From the basic design plans to detailed architecture and material selections, Bryan Hutson said he strives to preserve the history and character behind the nearly 80 locally owned properties he has helped develop in Old Town Tomball.

“We purposely push down our rental rates lower than a lot of surrounding areas to encourage mom and pop [businesses] to come in,” Bryan said. “I won’t allow [chain businesses] into Old Town if I can help it simply because I want Tomball to look like Tomball and not Generica. For the Old Town Historic District, I want it to have that really cool look and feel—this is a real, live, 108-year-old downtown.”

The Hutson Group


Since 2007, Bryan has owned and operated The Hutson Group, the development and management arm of the Hutson family trust. Along with Bryan’s father, Dr. Rodney Hutson, a retired optometrist and trustee of the Hutson family estate, and family friend Salvador, the three are the backbone behind the multimillion-dollar development of Old Town Tomball. The Hutson family has developed and maintain a number of local businesses marked with Victorian lampposts outside, such as The Empty Glass, Nonnie’s Soda Fountain, The Lunch Ladies Cafe and Catering and Jane and John Dough Bakery.

“We tear nothing down, and we preserve everything we can,” Bryan said. “Any lumber we take out of buildings we recut and put back in. It’s funny to watch my dad, Salvador and I because we are picky about everything. You may walk by one day and see [my dad and I] screaming at each other in the middle of the day over brick. At the end of the day we’ll go back home, business goes away and we’re back to [being] family.”

Gaylene Green, owner of Legacy Beauty Academy, and her daughter, Sawyer Matson, owner of Sawyer’s Place, both operate properties managed by The Hutson Group in Old Town Tomball.
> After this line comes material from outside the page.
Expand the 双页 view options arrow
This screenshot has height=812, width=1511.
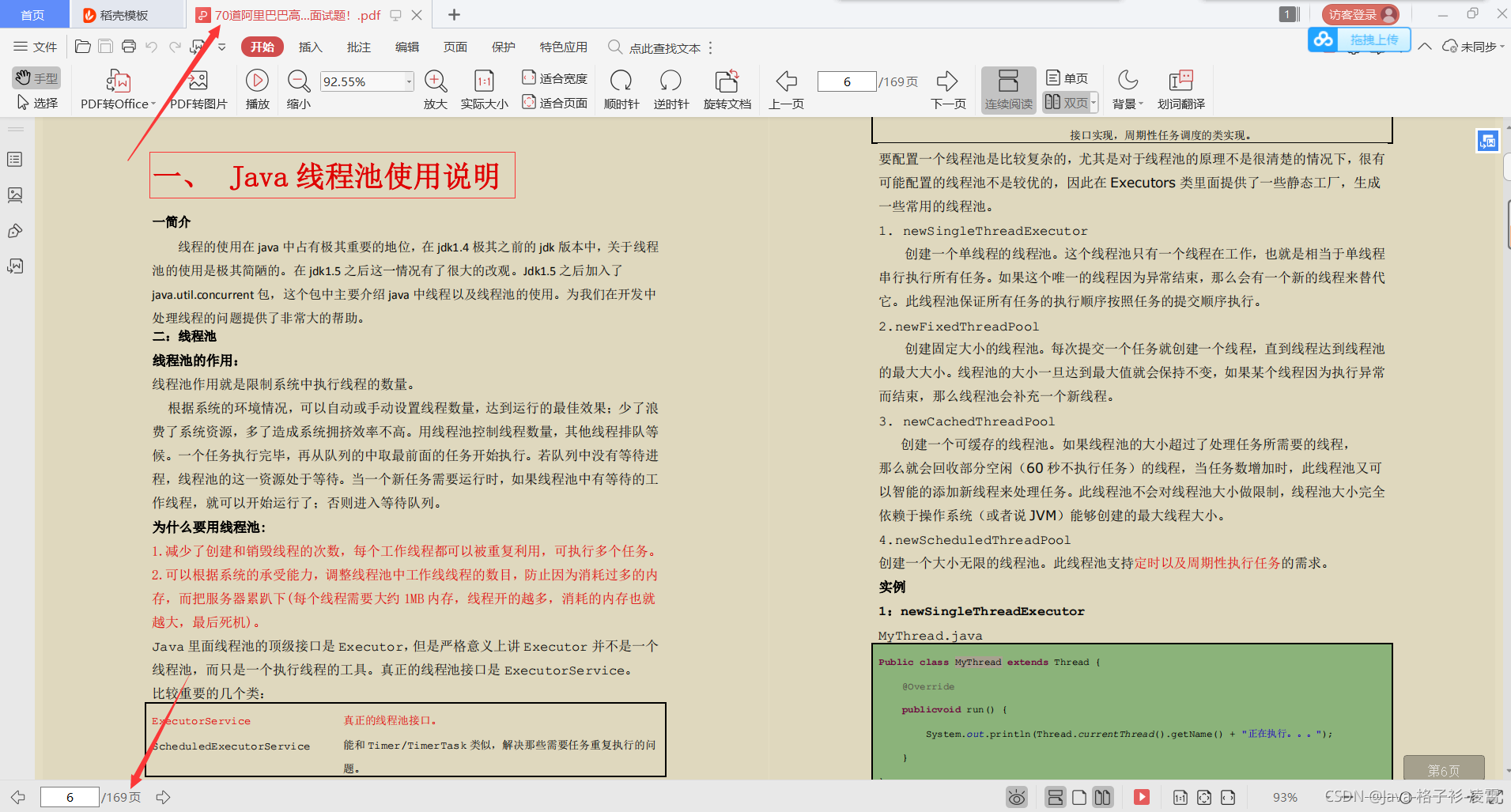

After purchasing the beauty academy in 2007, Green said she worked with Bryan to move the business from a building in poor condition near H-E-B to a more spacious two-story location on Commerce Street in 2012. In her first year in business at the Hutson property, enrollment grew from 30 students to more than 75 students, she said.

“I have had no issues from day one [with Bryan]; he’s been very accommodating in what we need,” Green said. “I’ve been in commercial leasing since the late 90s, and he’s the first hands-on landlord I’ve dealt with.”

Family history


In the mid-1970s, Rodney began building the family’s property ownership portfolio with some Tomball real estate purchases after moving to Houston from South Carolina. Rodney purchased 12.5 acres near FM 2978 and Dobbin Hufsmith Road and would bring Bryan and his other children to the property each weekend.

“I have had no issues from day one [with Bryan]; he’s been very accommodating in what we need. I’ve been in commercial leasing since the late 90s, and he’s the first hands-on landlord I’ve dealt with.” —Gaylene Green, owner of Legacy Beauty Academy


By the time Bryan graduated from high school in 1986, Rodney gifted him with two rundown buildings he purchased in Old Town Tomball, which have now become The Whistle Stop Express and Sawyer’s Place. While attending college at Texas A&M University, Bryan said he began reading books to teach himself how to wire electricity and install plumbing and would drive home each weekend to renovate the buildings that became home to a Mexican restaurant and apartments.

Though he stepped away from the family business to enroll at South Texas Law School in the mid-1990s, Bryan said he never lost interest in working with his hands and now is a licensed electrician and plumber. After receiving his law degree, Bryan said he worked briefly as an attorney in New York City, moved back to Houston to work for GE Capital and began running his own law firm with branches in Tomball and the Dallas area in 2003. In late 2006 Bryan received a call from his mother encouraging him to return home to help with the growing family business, he said.

“You have to look at it from the perspective of what would I be doing if I wasn’t doing this,” Bryan said. “I would be wearing a suit and tie stuck in an office staring at a computer, have my nose in law books or in a court room screaming at people. One of the most rewarding things is I have a 15-year-old daughter I raised by myself since she was 3, and having a job like this gave me a tremendous amount of flexibility. [I appreciate] the time and trust that my own family has in me to [accomplish] what needs to get done.”